Since I feel as though I’ve gotten so much help along the path to getting my literary agent…
… I wanted to pass on a little more wisdom for all the querying writers out there!
Namely, I wanted to share my list of questions I had prepared to ask my agent when we had The Call.
To come up with this list, I did some internet research + asked my mentor extraordinaire for help. Here’s what I came up with:
1. What did you like about the book?
Besides the fact that it’s nice to hear compliments, this is a great way to get to know how your potential agent reacts to your work.
2. How much editorial work do you think this needs?

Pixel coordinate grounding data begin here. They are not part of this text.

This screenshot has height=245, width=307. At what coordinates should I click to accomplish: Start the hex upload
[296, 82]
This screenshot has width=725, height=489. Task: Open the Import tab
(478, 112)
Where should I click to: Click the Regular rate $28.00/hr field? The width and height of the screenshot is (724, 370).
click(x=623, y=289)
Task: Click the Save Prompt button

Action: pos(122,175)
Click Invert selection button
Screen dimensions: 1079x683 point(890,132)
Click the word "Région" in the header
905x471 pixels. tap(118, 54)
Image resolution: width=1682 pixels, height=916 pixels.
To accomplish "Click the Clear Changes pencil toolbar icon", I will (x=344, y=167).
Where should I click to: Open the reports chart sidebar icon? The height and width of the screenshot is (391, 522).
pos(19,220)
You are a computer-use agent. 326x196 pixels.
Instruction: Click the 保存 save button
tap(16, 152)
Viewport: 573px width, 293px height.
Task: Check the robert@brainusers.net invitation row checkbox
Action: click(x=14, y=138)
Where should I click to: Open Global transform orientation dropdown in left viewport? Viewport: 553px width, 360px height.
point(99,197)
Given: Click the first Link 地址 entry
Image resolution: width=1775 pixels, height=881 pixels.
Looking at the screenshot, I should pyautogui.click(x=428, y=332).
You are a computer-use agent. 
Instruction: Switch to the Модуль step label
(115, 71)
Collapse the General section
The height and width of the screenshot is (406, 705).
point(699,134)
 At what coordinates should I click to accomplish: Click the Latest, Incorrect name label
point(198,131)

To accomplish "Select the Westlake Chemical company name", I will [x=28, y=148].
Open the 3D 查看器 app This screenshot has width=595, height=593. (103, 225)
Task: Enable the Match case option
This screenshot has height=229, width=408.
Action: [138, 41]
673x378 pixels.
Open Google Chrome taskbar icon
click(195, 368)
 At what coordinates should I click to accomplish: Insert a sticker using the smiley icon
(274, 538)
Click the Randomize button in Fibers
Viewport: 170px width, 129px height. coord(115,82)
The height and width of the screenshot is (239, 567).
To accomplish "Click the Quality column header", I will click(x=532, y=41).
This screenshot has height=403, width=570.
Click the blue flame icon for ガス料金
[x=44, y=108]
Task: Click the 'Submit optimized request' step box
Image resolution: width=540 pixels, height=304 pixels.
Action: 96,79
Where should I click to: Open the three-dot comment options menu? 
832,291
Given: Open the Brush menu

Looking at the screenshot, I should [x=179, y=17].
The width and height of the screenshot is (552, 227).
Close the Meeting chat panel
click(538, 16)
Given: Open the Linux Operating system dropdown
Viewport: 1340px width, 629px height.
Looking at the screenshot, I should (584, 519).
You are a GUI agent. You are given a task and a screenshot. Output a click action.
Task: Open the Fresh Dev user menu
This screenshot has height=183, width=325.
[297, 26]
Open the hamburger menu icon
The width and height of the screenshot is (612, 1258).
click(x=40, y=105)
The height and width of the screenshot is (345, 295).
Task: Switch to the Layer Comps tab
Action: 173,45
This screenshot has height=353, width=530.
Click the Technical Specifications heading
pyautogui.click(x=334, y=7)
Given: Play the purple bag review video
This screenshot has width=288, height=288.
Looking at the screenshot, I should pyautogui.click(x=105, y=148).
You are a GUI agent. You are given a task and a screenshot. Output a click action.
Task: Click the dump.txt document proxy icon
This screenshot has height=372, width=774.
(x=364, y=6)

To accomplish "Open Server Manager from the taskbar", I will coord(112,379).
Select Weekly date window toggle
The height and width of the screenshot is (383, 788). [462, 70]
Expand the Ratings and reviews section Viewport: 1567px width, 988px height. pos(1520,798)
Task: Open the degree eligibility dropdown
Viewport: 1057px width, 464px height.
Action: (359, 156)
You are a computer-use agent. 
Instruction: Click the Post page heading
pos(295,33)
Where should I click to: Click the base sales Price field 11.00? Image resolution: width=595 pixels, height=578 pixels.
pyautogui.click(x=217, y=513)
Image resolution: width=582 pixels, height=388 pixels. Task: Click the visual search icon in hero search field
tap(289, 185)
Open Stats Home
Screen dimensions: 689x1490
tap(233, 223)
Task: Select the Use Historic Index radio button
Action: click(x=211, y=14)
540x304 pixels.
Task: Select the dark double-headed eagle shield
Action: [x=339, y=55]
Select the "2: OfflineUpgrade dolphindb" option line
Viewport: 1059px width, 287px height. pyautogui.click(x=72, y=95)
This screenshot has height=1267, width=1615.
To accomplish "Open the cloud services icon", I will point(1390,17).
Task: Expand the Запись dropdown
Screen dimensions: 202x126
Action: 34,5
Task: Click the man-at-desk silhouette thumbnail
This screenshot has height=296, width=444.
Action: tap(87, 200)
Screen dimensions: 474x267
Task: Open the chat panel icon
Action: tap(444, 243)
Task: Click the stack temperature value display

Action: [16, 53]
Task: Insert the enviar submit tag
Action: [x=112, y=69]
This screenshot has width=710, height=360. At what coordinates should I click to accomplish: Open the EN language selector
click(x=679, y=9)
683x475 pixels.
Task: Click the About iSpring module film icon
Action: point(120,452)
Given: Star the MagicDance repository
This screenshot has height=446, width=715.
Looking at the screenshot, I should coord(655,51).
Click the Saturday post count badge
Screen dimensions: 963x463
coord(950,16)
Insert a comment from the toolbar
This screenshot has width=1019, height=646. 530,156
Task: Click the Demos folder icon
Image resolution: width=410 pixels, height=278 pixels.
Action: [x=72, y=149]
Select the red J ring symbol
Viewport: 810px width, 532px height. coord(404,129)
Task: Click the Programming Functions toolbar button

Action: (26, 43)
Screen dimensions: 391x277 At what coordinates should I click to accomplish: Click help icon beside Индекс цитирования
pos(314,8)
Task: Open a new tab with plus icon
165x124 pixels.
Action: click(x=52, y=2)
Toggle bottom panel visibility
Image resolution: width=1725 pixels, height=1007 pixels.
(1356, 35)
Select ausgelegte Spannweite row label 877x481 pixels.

Because nothing is perfect. It’s also a good way to gauge how hands-on they’ll be with revisions.
3. What’s your communication style? How often will we be in communication?
I think it’s best to know this up front. You’re not your agent’s only client, after all, and it helps to manage expectations.
4. How many editors do you submit to?
This is making sure they’re the kind of agent who doesn’t give up super easily!
5. What happens if this book doesn’t sell? Would you look at another of my books?
I wanted an agent who’d be with me for the length of my career, and I’m assuming you do, too. Fortunately my agent answered this question preemptively by explaining she likes to have long relationships with her clients.
Of course, there should also be an out for both of you if things don’t happen to work out, and I made sure that was an option, too.
6. What if I write something in a different genre?
This may not be relevant to you, but I chose an agent who only represents children’s literature. That’s perfect for me, since I write YA, but I do think that someday I might tackle an adult novel, so it’s nice to know there’s a plan in place for that eventuality.
7. Do you handle foreign rights?
An optimistic question for sure, but it’s good to know what their foreign rights policy is (20 – 25% is standard) as well as book and movie rights (SUPER optimistic to ask that, but good to know!)
8. What does the agency agreement look like?
And ask them to send a copy over for you to look at!
9. Can I talk to any of your clients?
This one I actually forgot to ask, but since I signed with an older, reputable agency and an experienced agent with a proven track record, I didn’t really feel like I had to. If you’re signing with a newer agent and/or agency, I’d ask this, though.
Then it’s totally normal to ask to take a week to think about it. They won’t expect you to answer right away. I took that time to give birth, have a lawyer friend look over the contract, and notify the few agents who hadn’t responded to me yet or one who’d requested a partial.
And then I said yes!
Are there any questions you’d add? Anything else you want to know about the querying process? Let me know!